Сказав так, он взмахнул Экскалибуром и запросто, шутя перерубил пополам саркофаг вместе с Наследником. Стукнулась об пол стальная капсула, по-прежнему сжатая в иссохших отрубленных кистях. Мы с Олафом поёжились возможно, что-то в самом деле скрывалось в мощах гаранта, ибо Илларион в тот миг показался нам чуть ли не полубогом, снискавшим себе внезапное дополнительное могущество.

"Что мне до реликвий! — заявил он презрительно. — Это — всего лишь вершина из многих, и вот она покорилась моей воле. Теперь я готов идти куда угодно. Ни одно препятствие не устоит под моим натиском".

"Я, пожалуй, останусь", — молвил я нерешительно.

Олаф испуганно охнул, а Илларион удивлённо поднял брови.

"Где ты останешься? — спросил он заботливо. — Здесь? Зачем?"

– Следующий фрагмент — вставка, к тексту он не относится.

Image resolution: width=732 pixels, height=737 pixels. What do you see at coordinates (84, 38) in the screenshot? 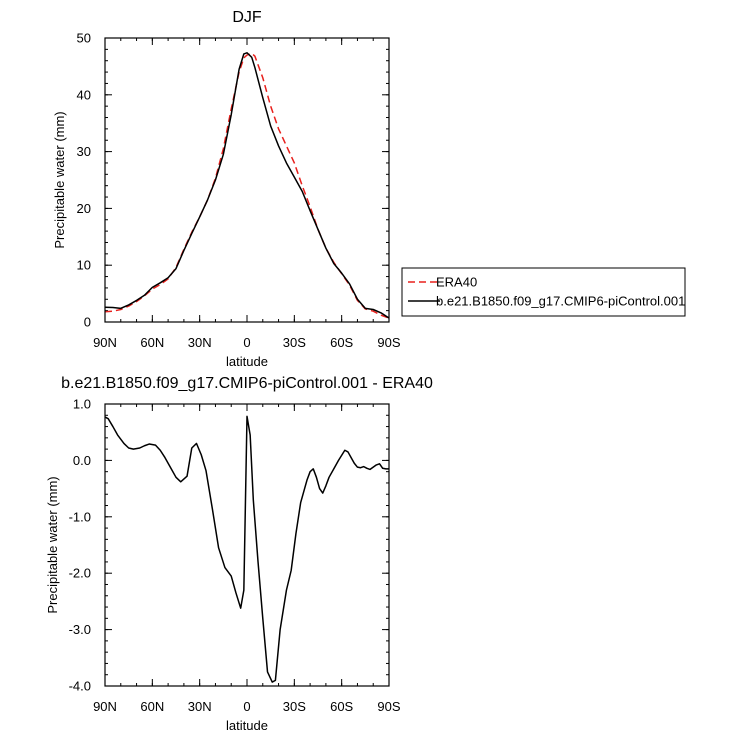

"Я не думаю, что где-то ещё смогу получить то, что мне нужно, — объяснил я виновато. — Вам хорошо, вы своего добились. Олаф приобрёл в твоём лице могущественного покровителя, ты — сокрушил твердыню и готов к новым подвигам. А я искал почвы под ногами, и вряд ли существует какой-то другой мавзолей, где мне будет спокойнее".

Олаф ахнул и прикрыл ладонью рот.

" Да, — сказал я, упреждая его вопрос. — Я буду за Наследника. Здесь тихо, никто не мешает. Единственное, о чём я попрошу вас, это заделать дыру в стене. Тогда я смогу сосредоточиться и что-нибудь сочинить".

"Что? — переспросил недоверчиво Илларион. — Что ты хочешь сделать?"

"Что-нибудь сочинить, — повторил я твёрдо. — Не может же быть так, что уже всё-всё-всё сочинили. Где-то есть ещё Наследство; оно летает, не знаю, в каких краях, и ждёт, когда за ним придут. Возможно, Наследнику просто не повезло — он вытянул то, что поближе лежало. Надо просто хорошенько подумать и подождать".

"Ну, что же — можешь думать, — пожал плечами Илларион. — Лично я не намерен попусту транжирить время. Я выступаю в поход прямо сейчас".

Олаф подошёл ко мне и взял за руку.

"Можно, я с ним пойду? — спросил он в тревоге. — Ничего?"

"Ничего", — успокоил я его. Илларион резко повернулся и вышел из мавзолея. Олаф последовал за ним, ежесекундно с сожалением оглядываясь на меня. Никто из них не спросил, чем я собираюсь питаться и что буду пить они понимали, что это глупый, ненужный вопрос.

Я сбросил с возвышения остатки саркофага, вынул из мёртвых рук капсулу, развинтил. Внутри лежал разлинованный, в трубочку свёрнутый лист бумаги. Я не стал его читать, бросил на пол к прочему мусору, снова закупорил контейнер, улёгся на ложе и сложил на груди руки. Опустевшая капсула приятно холодила мои пальцы. Я слышал, как Илларион отдаёт местной мелюзге распоряжение починить стену мавзолея и не подпускать к ней никого в течение по меньшей мере десяти дней. По истечении этого срока я, лишённый воды и свежего воздуха, наверняка буду мёртв и никто уже не сможет причинить мне вред.

"Каспар, я буду всё время о тебе думать!" — прокричал откуда-то Олаф. Я ничего не ответил. Внезапно вернулся Илларион и буркнул:

"Я решил оставить тебе Экскалибура — на всякий случай. Я, наверное, управлюсь и без меча".

"Спасибо", — поблагодарил я его со всей искренностью.

"Ну, тогда — всего тебе", — пожелал мне Илларион напряжённым голосом, положил меч на пол возле ложа и поспешно вышел из пирамиды. До меня донеслось не то ржание, не то клекот. По всей вероятности, моих друзей традиционно ждали какие-нибудь сказочные кони, чтобы нести их сквозь миры и эпохи к настоящему мавзолею.